As a nuclear-weapon state, China never evades its responsibility for and duty on nuclear disarmament. China has all along advocated the complete prohibition and thorough destruction of nuclear weapons, and has unconditionally undertaken not to be the first to use nuclear weapons and not to use or threaten to use nuclear weapons against non-nuclear-weapon states or nuclear-weapon-free zones. China keeps a limited and efficient nuclear force for the purpose of deterring any nuclear attack against China. China's nuclear weapons do not pose threat to any country. China has always supported international nuclear disarmament efforts. We are in favor of dealing with nuclear disarmament in the Conference on Disarmament. China took an active part in the CTBT negotiations and signed the treaty among the first group of states. The Chinese government has already submitted CTBT to the National People's Congress (NPC) for review and approval. We hope that the treaty will be smoothly ratified by the NPC, but we also expect other countries concerned to create necessary external conditions for the ratification.

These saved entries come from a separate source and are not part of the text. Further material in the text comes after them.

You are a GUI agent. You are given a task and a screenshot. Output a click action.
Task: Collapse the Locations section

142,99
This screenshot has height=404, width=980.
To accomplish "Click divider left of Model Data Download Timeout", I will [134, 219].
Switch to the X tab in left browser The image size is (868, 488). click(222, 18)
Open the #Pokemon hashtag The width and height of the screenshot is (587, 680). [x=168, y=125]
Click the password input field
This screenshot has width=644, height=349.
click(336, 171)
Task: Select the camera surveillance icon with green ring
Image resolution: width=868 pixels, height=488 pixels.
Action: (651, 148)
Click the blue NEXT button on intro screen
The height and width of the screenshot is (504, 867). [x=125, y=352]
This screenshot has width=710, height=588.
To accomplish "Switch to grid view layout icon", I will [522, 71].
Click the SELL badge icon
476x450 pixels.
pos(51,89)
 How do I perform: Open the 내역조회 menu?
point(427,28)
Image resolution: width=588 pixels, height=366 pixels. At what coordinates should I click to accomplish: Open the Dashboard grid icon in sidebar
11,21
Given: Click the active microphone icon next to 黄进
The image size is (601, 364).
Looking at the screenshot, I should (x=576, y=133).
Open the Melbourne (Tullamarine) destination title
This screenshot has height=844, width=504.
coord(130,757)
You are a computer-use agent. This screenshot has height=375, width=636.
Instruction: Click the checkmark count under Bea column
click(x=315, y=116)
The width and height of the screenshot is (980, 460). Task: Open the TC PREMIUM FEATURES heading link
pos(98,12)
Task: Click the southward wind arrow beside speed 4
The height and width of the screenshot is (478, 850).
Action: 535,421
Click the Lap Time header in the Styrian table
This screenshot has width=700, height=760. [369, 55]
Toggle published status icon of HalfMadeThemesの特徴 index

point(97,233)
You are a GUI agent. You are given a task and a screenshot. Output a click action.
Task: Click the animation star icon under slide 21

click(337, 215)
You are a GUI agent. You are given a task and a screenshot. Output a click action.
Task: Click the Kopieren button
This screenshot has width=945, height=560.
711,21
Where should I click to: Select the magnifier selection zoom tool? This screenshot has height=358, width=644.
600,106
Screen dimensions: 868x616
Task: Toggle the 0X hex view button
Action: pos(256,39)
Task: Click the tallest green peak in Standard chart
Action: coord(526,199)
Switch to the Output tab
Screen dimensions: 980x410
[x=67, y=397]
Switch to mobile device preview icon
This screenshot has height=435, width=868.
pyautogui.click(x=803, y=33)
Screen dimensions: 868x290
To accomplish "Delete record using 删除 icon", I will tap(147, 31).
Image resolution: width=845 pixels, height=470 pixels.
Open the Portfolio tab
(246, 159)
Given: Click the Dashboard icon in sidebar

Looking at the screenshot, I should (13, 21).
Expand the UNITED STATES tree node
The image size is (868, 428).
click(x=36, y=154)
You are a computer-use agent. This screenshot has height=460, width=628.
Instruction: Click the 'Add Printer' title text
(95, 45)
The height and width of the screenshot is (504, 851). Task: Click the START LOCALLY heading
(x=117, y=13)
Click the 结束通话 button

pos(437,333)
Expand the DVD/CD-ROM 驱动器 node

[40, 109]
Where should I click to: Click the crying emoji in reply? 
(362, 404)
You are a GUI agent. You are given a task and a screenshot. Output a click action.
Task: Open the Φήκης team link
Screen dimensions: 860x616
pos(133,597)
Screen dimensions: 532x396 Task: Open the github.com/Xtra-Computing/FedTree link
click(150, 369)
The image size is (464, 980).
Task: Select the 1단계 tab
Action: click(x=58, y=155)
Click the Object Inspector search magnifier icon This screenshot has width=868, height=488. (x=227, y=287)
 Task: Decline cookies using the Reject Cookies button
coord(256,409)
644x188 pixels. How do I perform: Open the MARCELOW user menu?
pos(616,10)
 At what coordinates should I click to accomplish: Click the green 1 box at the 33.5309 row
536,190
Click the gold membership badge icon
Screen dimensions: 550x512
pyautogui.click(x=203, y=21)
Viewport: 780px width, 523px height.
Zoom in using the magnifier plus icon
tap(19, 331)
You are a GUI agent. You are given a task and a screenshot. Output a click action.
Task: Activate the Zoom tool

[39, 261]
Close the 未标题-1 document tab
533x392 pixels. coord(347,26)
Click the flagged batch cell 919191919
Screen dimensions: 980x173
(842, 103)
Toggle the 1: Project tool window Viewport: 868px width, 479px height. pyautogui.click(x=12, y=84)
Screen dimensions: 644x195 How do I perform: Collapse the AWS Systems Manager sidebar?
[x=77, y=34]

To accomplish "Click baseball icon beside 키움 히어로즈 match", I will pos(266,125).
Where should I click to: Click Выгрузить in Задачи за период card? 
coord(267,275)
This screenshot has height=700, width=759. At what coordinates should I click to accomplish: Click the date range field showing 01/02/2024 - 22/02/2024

China understands the good wishes of the large number of non-nuclear-weapon states on the issue of nuclear transparency. We are in favor of adopting appropriate and necessary transparency measures within the framework of eliminating nuclear weapons. Meanwhile, however, we hold that when addressing this issue, the enormous differences between nuclear-weapon states on nuclear strategy, nuclear force and security environment should be taken into consideration. Different states should be allowed to adopt different transparency measures at different stages. Only in such a way, can nuclear transparency measures really facilitate enhancing mutual trust and promoting security. Safeguarding and strengthening the strategic stability and the undiminished security for all states are the basic principles that must be followed.

Mr. Chairman,

China maintains that the early conclusion of a protocol to the BWC will be conducive to the strengthening and improvement of the international regime on the elimination and non-proliferation of weapons of mass destruction. China is in favor of concluding the protocol negotiations before the convening of the BWC Fifth Review Conference. What is more important, however, is to conclude a good protocol. To achieve such a goal, all parties should make joint efforts, including demonstrating necessary flexibility. The protocol negotiations should follow the principle of equality and strike a balance between rights and obligations. Declaration and verification measures should be formulated according to objective, just and scientific criteria instead of the prejudice or subjective judgment of a few countries. Any attempt to inspect others while exempting oneself, or to conduct more inspections on others while less on oneself, will only hamper and mislead the negotiation. Promoting international cooperation in the field of biology is an important aspect for comprehensively enhancing the effectiveness of the BWC. The countries concerned should undertake to abolish those export control cartels that are incompatible with the BWC or its protocol. This issue relates to the equal rights for state parties and future universality of the protocol, therefore, its proper settlement will have decisive impact on whether the protocol can be concluded.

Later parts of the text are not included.